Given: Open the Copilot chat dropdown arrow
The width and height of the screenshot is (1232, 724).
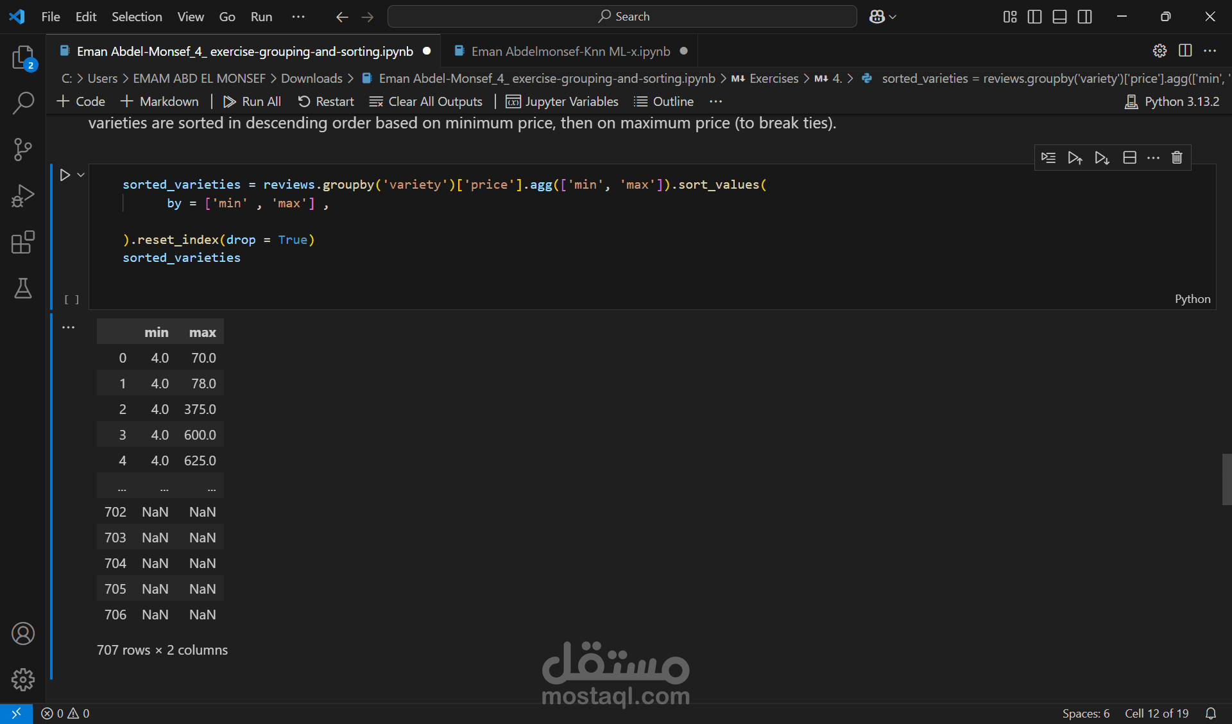Looking at the screenshot, I should pos(893,17).
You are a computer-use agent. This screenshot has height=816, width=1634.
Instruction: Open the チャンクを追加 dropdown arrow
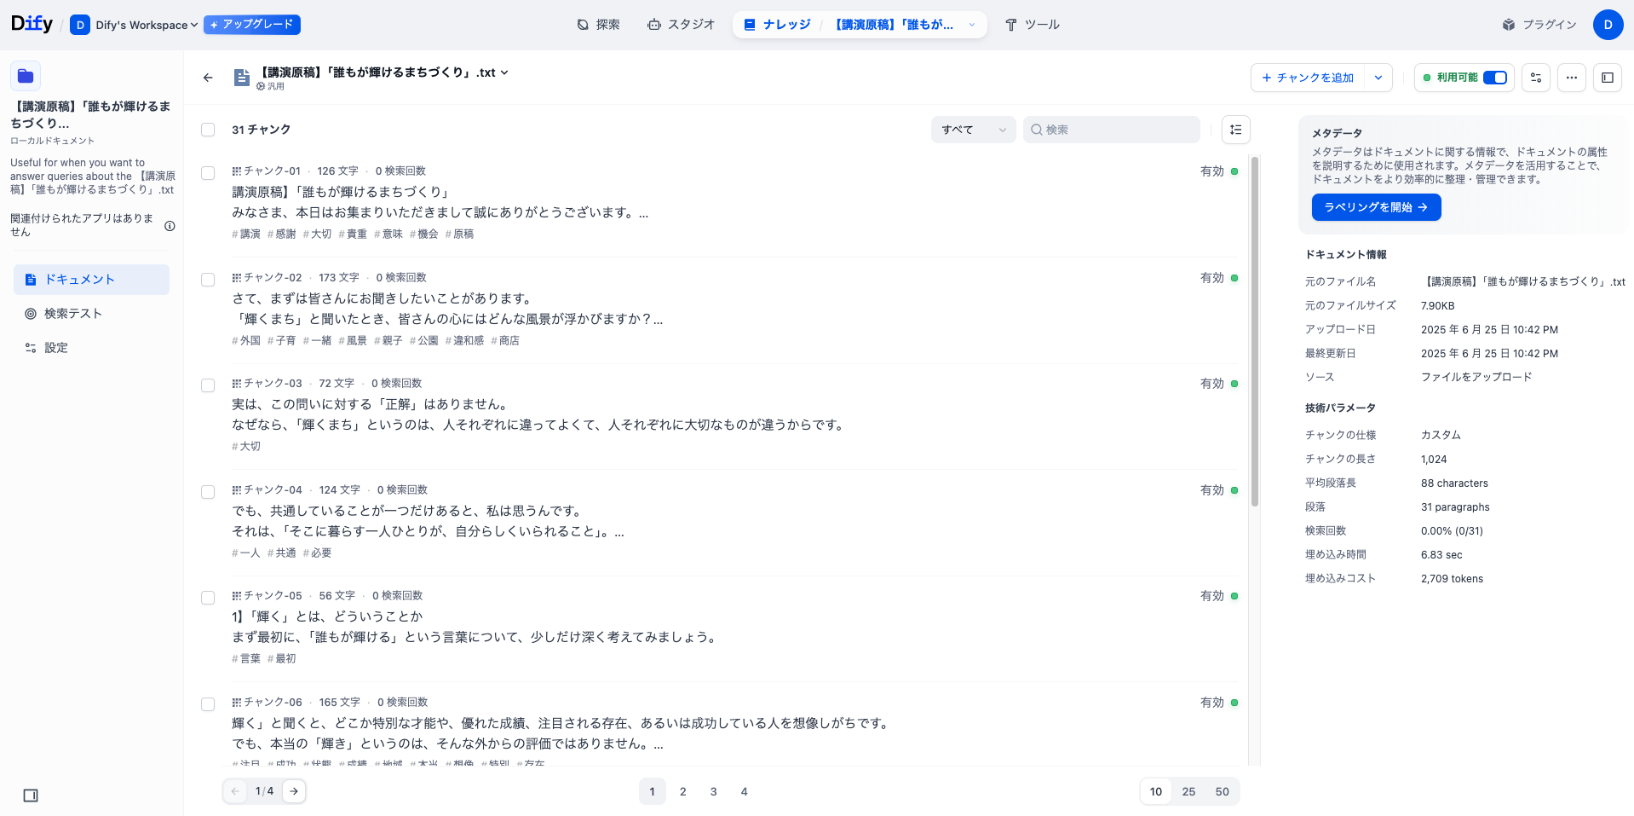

================================

Nothing but the lines from the one that holds "You are a computer-use" through the end of the data should appear, written out exactly, without pictures.

Response to the exercise:
You are a computer-use agent. This screenshot has height=816, width=1634.
Instruction: Open the チャンクを追加 dropdown arrow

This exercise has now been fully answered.